Exercise data >>
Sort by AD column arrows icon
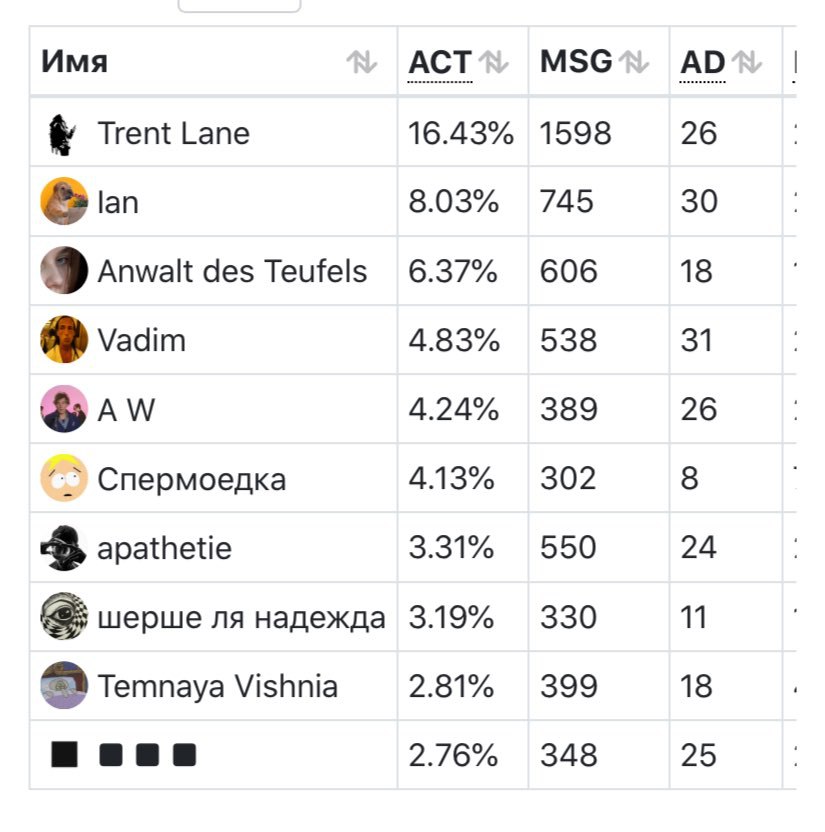The image size is (825, 832). (746, 62)
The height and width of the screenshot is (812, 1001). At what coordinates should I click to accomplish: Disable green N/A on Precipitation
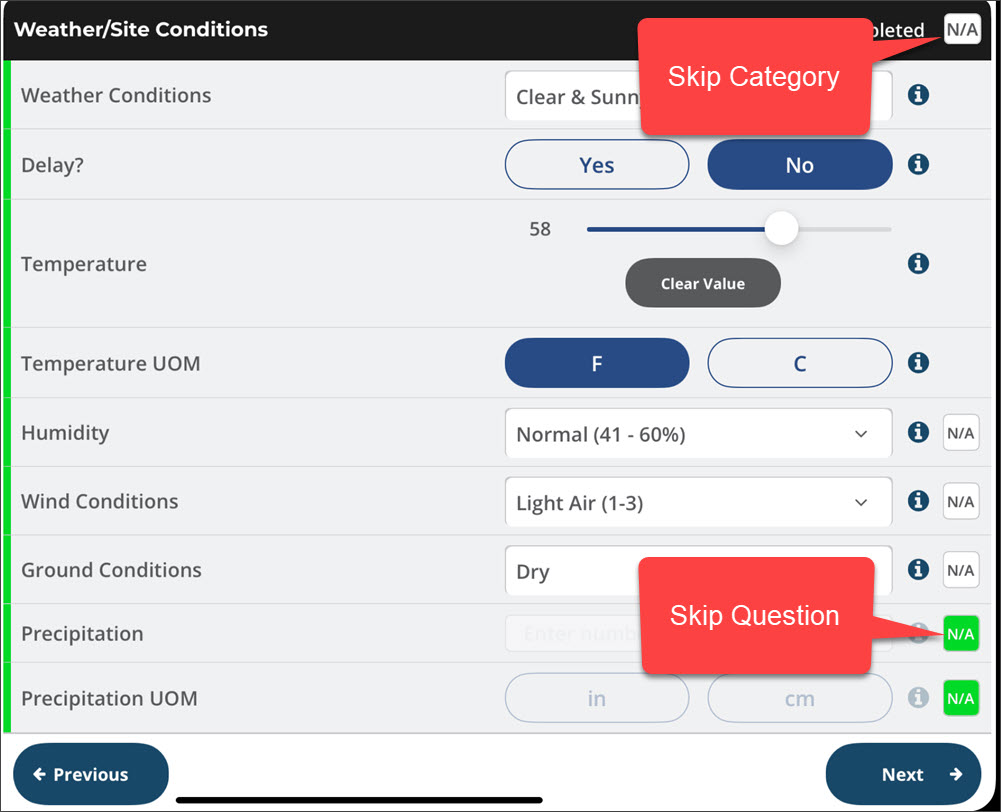pyautogui.click(x=961, y=634)
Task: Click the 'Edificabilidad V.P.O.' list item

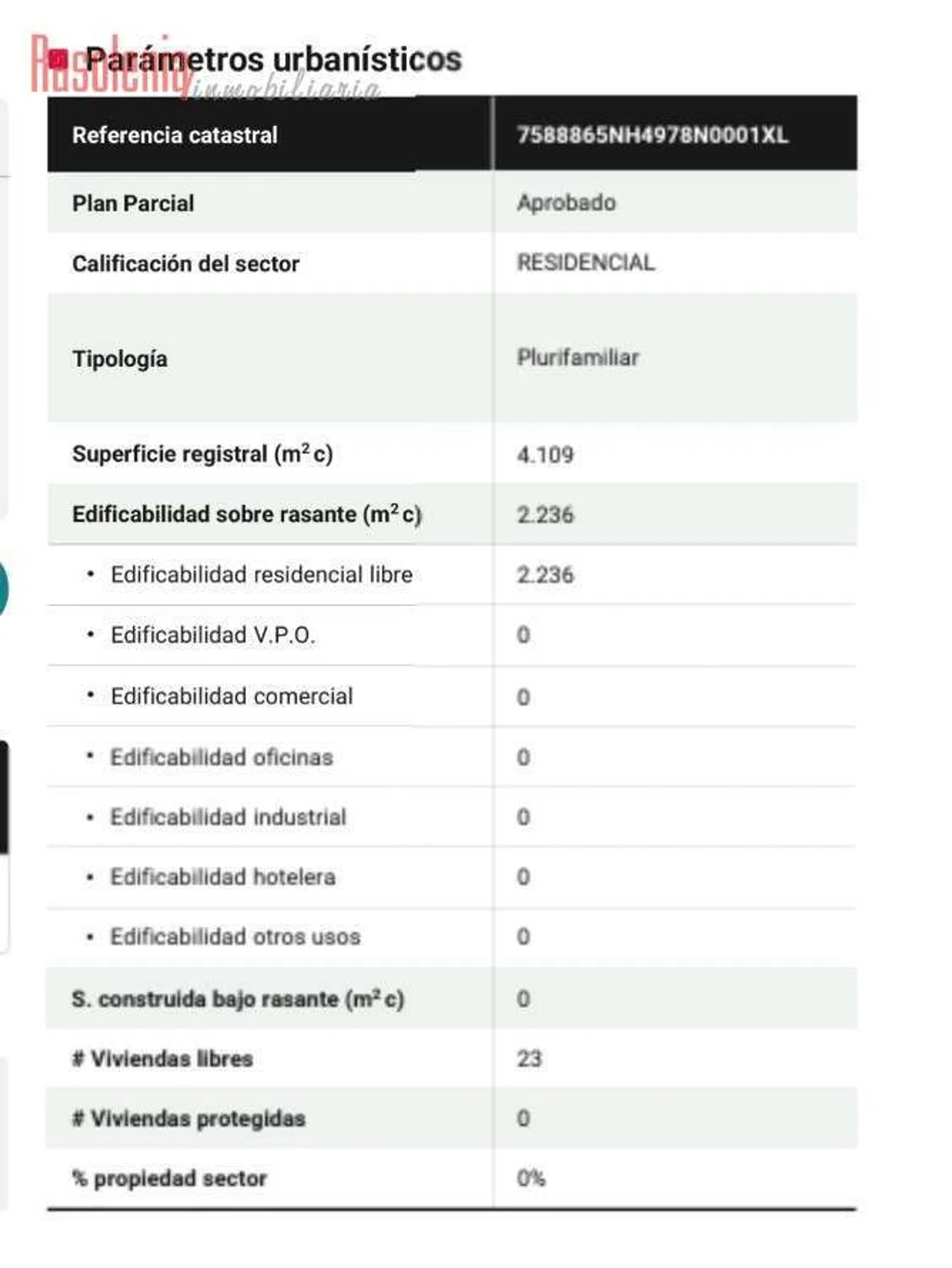Action: pyautogui.click(x=213, y=635)
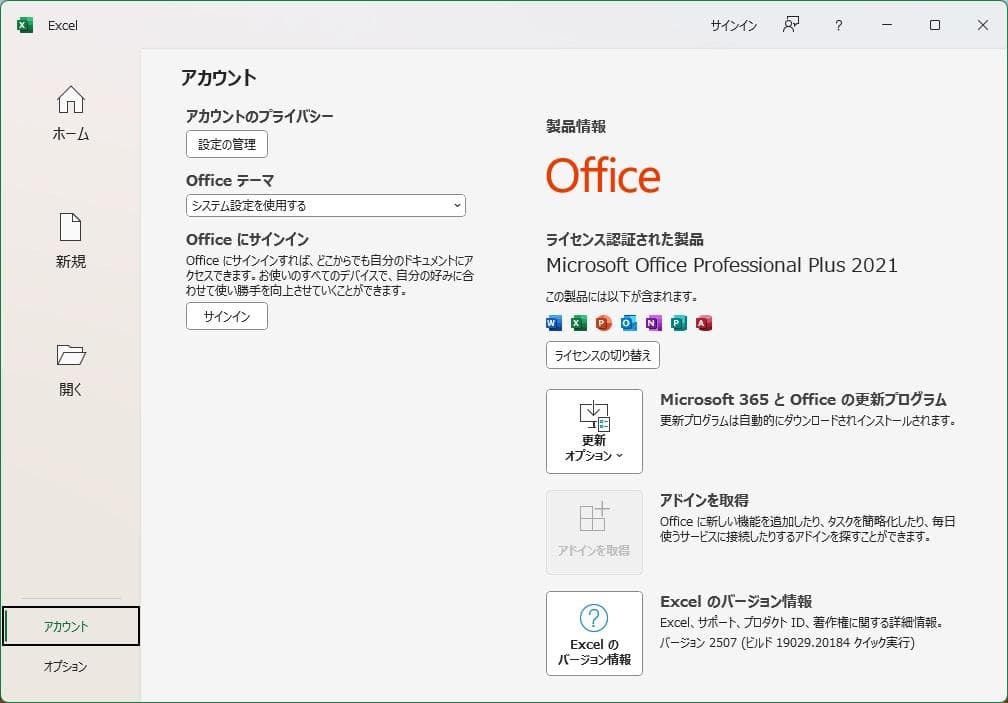Expand the 更新オプション dropdown

click(x=594, y=431)
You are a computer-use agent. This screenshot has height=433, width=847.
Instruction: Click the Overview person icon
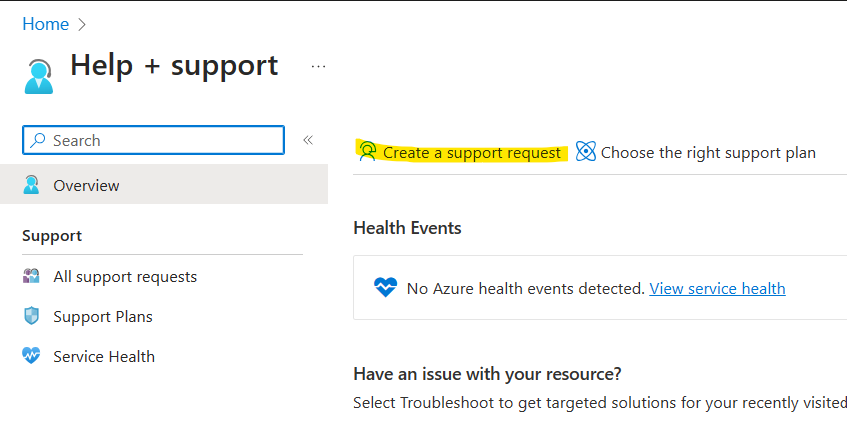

What is being asked >> Leaving out the pictures, transcribe the material above exactly.

Reply to the exercise >>
Sort by AD column arrows icon
The image size is (825, 832). (746, 62)
The height and width of the screenshot is (812, 1001). At what coordinates should I click to accomplish: Disable green N/A on Precipitation
pyautogui.click(x=961, y=634)
Task: Click the 'Edificabilidad V.P.O.' list item

Action: pyautogui.click(x=213, y=635)
Expand the 更新オプション dropdown

click(x=594, y=431)
You are a computer-use agent. This screenshot has height=433, width=847.
Instruction: Click the Overview person icon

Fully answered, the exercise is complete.